Comparing Solution Methods for DSGE Models with Labor Market Search

Abstract

I compare the performance of solution methods in solving a standard real business cycle model with labor market search frictions. Under the conventional calibration, the model is solved by the projection method using the Chebyshev polynomials as its basis, and the perturbation methods up to third order in both levels and logs. Evaluated by two accuracy tests, the projection approximation achieves the highest degree of accuracy, closely followed by the third order perturbation in levels. Although different in accuracy, all the approximated solutions produce simulated moments similar in value.

Appendix

Starting with the capital grid, for any element of the set, \(k_t^i\in [k_{min}, k_{max}]\) with i being a positive integer for indexing purpose, the linear transformation

$$\begin{aligned} \upvarphi (k_t^i) = \frac{2(k_t^i-k_{min})}{k_{max}-k_{min}} - 1, \;\;\; i= 1,2,... \end{aligned}$$

(50)

ensures that \(\upvarphi (k_t^i)\) is bounded to the set \([-1, 1]\).

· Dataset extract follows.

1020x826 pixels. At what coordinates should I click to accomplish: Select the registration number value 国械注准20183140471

I choose \(n_k\) elements from the set, collected in the vector \(k_t = \begin{bmatrix} k_t^1&k_t^2&\ldots&k_t^{n_k} \end{bmatrix}'\), such that after applying the linear transformation (50) to \(k_t\), the elements of the resulting vector \(\upvarphi (k_t)=\begin{bmatrix} \upvarphi (k_t^1)&\upvarphi (k_t^2)&\ldots&\upvarphi (k_t^{n_k}) \end{bmatrix}' \) are the \(n_k\) roots of the following \(n_k\)th Chebyshev polynomial basis

$$\begin{aligned} T\left( \upvarphi (k_t)\right) = \begin{bmatrix} T_0&T_1\left( \upvarphi (k_t)\right)&T_2\left( \upvarphi (k_t)\right)&\ldots&T_{n_k}\left( \upvarphi (k_t)\right) \end{bmatrix} \end{aligned}$$

(51)

where \(T_i(\cdot ) \equiv \cos (i\arccos (\cdot ))\) is the ith Chebyshev polynomial with \(T_0=1\) and \(T\left( \upvarphi (k_t)\right) \) is of dimension \((n_k+1)\times (n_k+1)\).

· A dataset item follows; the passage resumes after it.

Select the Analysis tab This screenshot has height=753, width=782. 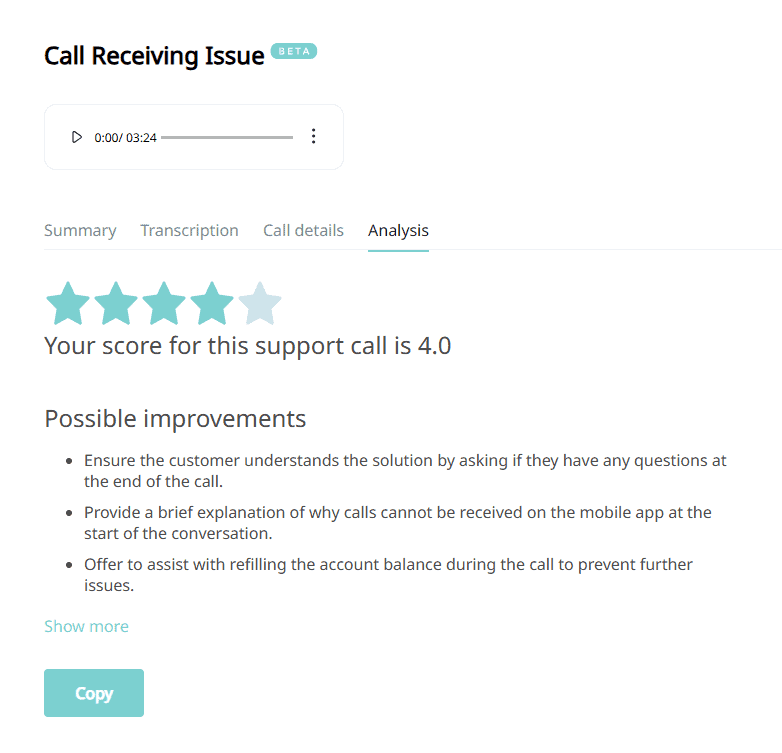point(398,231)
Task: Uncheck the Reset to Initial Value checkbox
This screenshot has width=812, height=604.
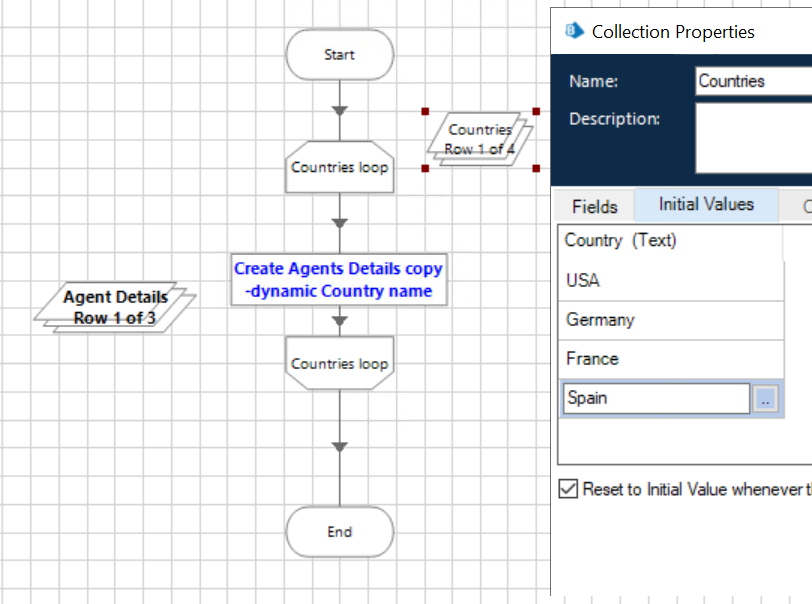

Analogous to my choice of elements from the capital set, I choose \(n_n\) and \(n_z\) elements from these two sets, \(n_t = \begin{bmatrix} n_t^1&n_t^2&\ldots&n_t^{n_n} \end{bmatrix}'\) and \(z = \begin{bmatrix} z_t^1&z_t^2&\ldots&z_t^{n_z} \end{bmatrix}'\), that after being transformed by \(\upvarphi (\cdot )\), are the \(n_n\) and \(n_z\) roots of the following \(n_n\)th and \(n_z\)th Chebyshev polynomial basis respectively

$$\begin{aligned}&T\left( \upvarphi (n_t)\right) = \begin{bmatrix} T_0&T_1\left( \upvarphi (n_t)\right)&T_2\left( \upvarphi (n_t)\right)&\ldots&T_{n_n}\left( \upvarphi (n_t)\right) \end{bmatrix} \end{aligned}$$

(52)

$$\begin{aligned}&T\left( \upvarphi (z_t)\right) = \begin{bmatrix} T_0&T_1\left( \upvarphi (z_t)\right)&T_2\left( \upvarphi (z_t)\right)&\ldots&T_{n_z}\left( \upvarphi (z_t)\right) \end{bmatrix} \end{aligned}$$

(53)

where \(T\left( \upvarphi (n_t)\right) \) and \(T\left( \upvarphi (z_t)\right) \) are of dimension \((n_n+1)\times (n_n+1)\) and \((n_z+1)\times (n_z+1)\) respectively.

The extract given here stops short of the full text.